GoldenEye International Shakes and Stirs VC Market

Four years in the making, it will be at least another four before venture outfit GoldenEye International Inc. realizes its business plan.

On the heels of a $6.1 million seed round, the New York-based firm is in the market for a $20 million Series A deal to finance both an operating unit and the first close on its $75 million GoldenEye Opportunity Fund. Once both the business and the early-stage venture fund are up and running, and at least one initial public offering is in the pipeline, GoldenEye hopes to go public and offer its shareholders a stake in its portfolio firms’ IPOs.

“When you sit with a tricky, troubled market, everything is different and closed for us right now,” said GoldenEye Chairman and Chief Executive Harold Mintz. “It’s fine. It’s a neat time for us to build a business.”

Today, GoldenEye is expected to announce that it has raised its seed financing from 74 individual investors. The firm expects to close on another $5 million of venture financing by Jan. 15 – the first tranche of a $20 million institutional deal. The $75 million fund will hold a final close in the second half of 2001. Once it has raised $5 million of institutional money, it can begin funding start-ups through its investment vehicle.

Galileo Professional Services of New York is acting as placement agent on the deal.

GoldenEye plans to raise and support at least one venture fund, getting into deals early enough to demand rights in a portfolio company’s IPO. Then, once GoldenEye itself goes public, it will distribute the IPO shares to its own base of shareholders, and open both the lucrative venture market and the IPO market to a larger base of investors.

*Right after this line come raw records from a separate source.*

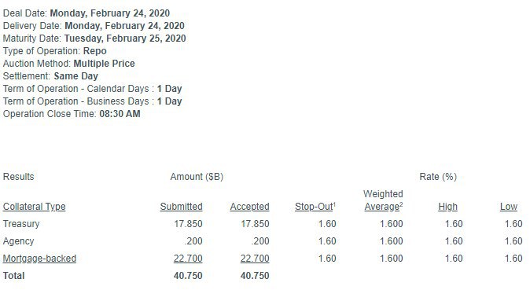Click the Auction Method Multiple Price text
530x290 pixels.
[104, 64]

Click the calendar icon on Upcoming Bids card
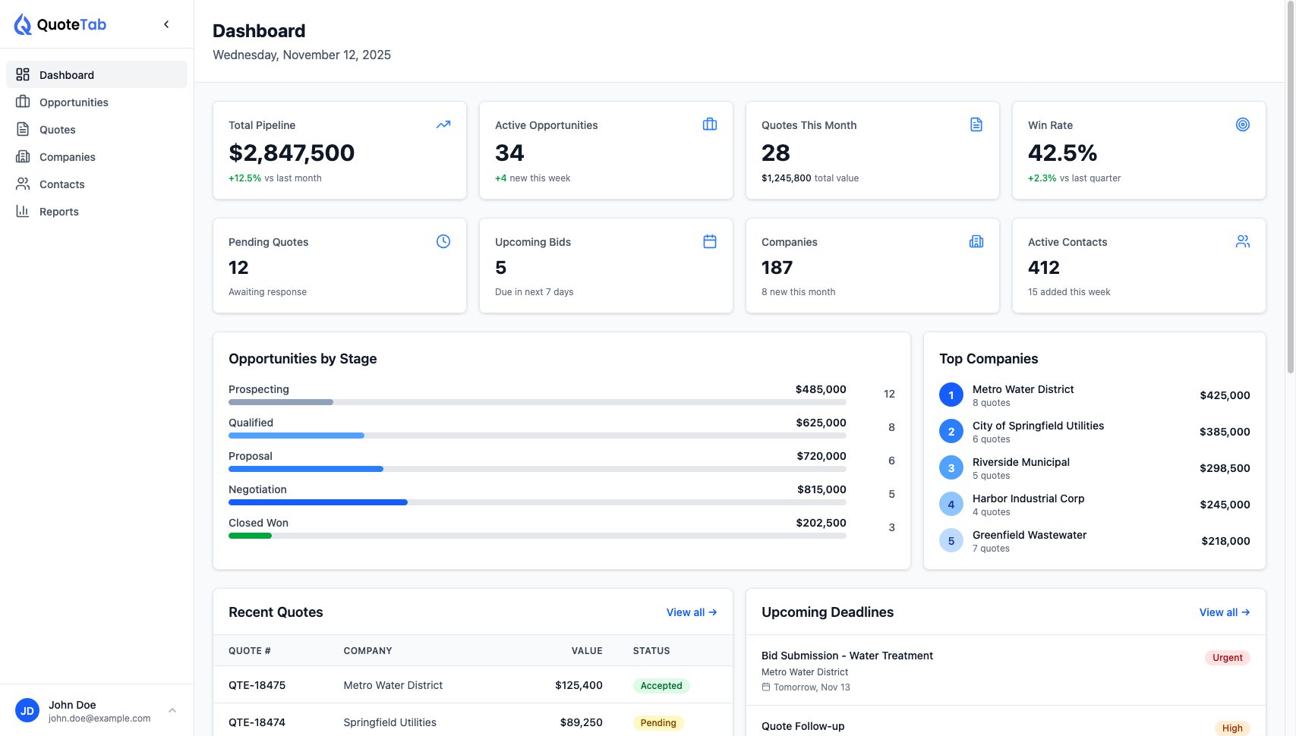click(710, 241)
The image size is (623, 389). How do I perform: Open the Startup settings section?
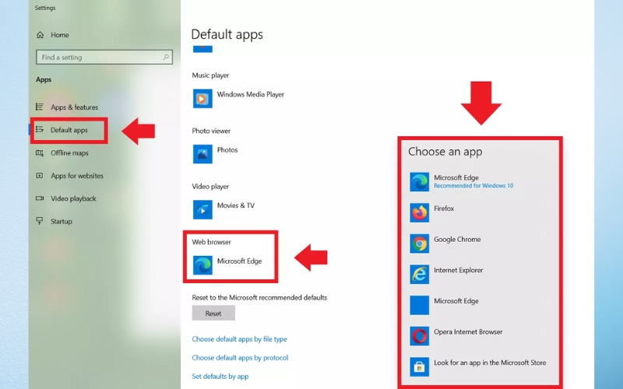[61, 222]
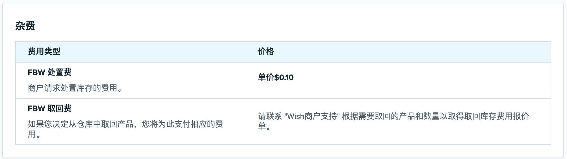This screenshot has width=567, height=159.
Task: Click the 杂费 section heading
Action: click(25, 26)
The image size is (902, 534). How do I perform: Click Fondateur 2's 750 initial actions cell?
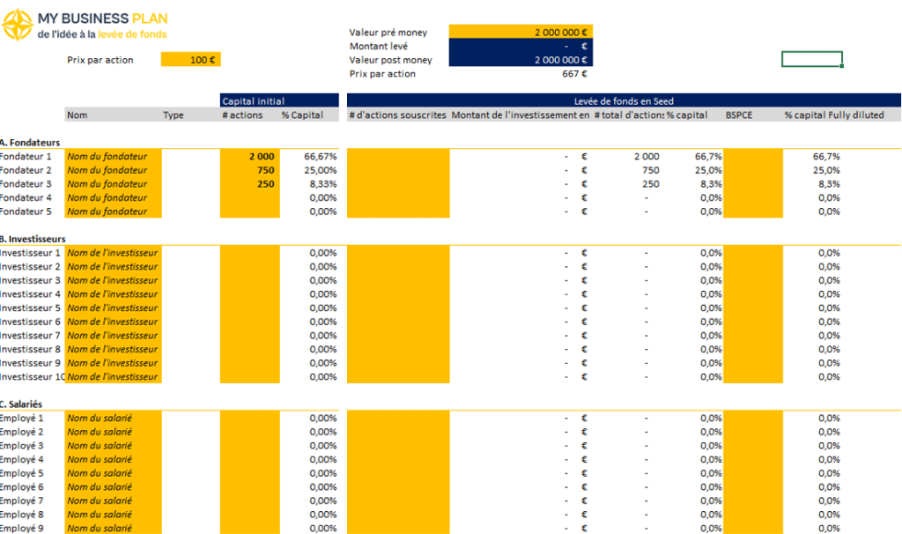point(250,170)
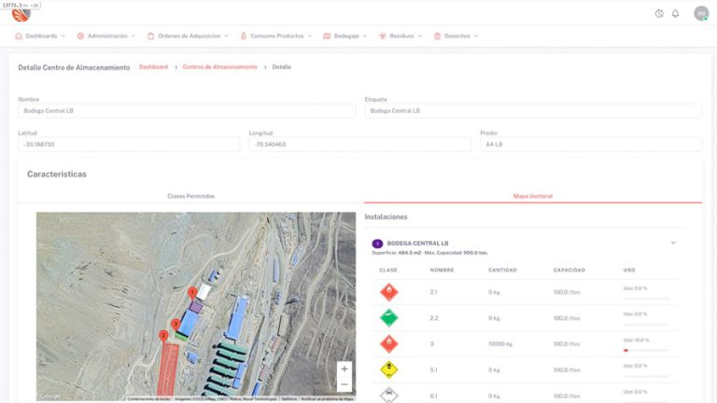Viewport: 717px width, 403px height.
Task: Click the green class 2.2 hazard icon
Action: click(x=388, y=318)
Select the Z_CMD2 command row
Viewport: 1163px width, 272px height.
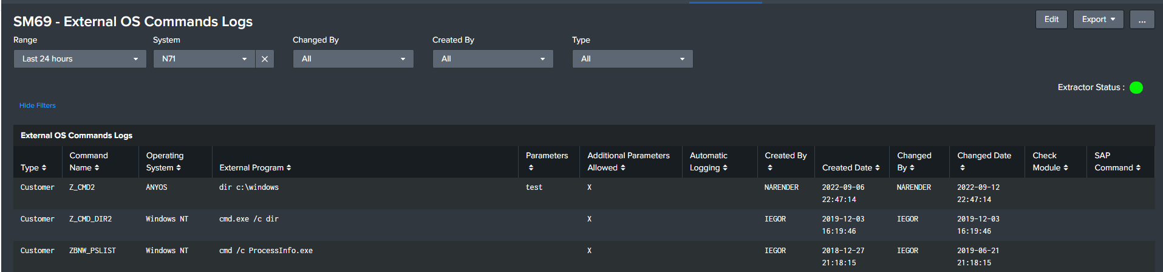point(82,187)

While this is a model that seems to echo the plans of meVC or ICG, Mintz argues that his can sort through the clutter of failed ventures and succeed in the public markets.

“We’ll provide access to more people and preserve the basic strengths of a good venture capital fund, but do it from an integrated enterprise perspective with back-office support and branding, but have a separate fund,” he said. “The funds will be managed by the best and brightest, but supported by GoldenEye.”

To date, GoldenEye has ventured into four start-ups, taking a 7% post-money stake in each one. It committed $1 million to both fiber optic interconnect systems manufacturer Page Automated Telecommunications Systems Inc. and PrimeCloud Inc., which has developed an Internet-enabling personalization solution that targets mid-market Microsoft-centric e-commerce sites.

GoldenEye has also taken a $500,000 piece of ConsciousMedia.com Inc., a Web content and commerce site targeting the mind-body-spirit market, and put $300,000 into Satellite Marketing, an applications service provider for marketing.

Until GoldenEye completes its Series A financing, it will likely keep any future investments under $500,000 and will target early-stage plays in the telecommunications, enterprise software, optical networking, wireless and collaborated commerce spaces.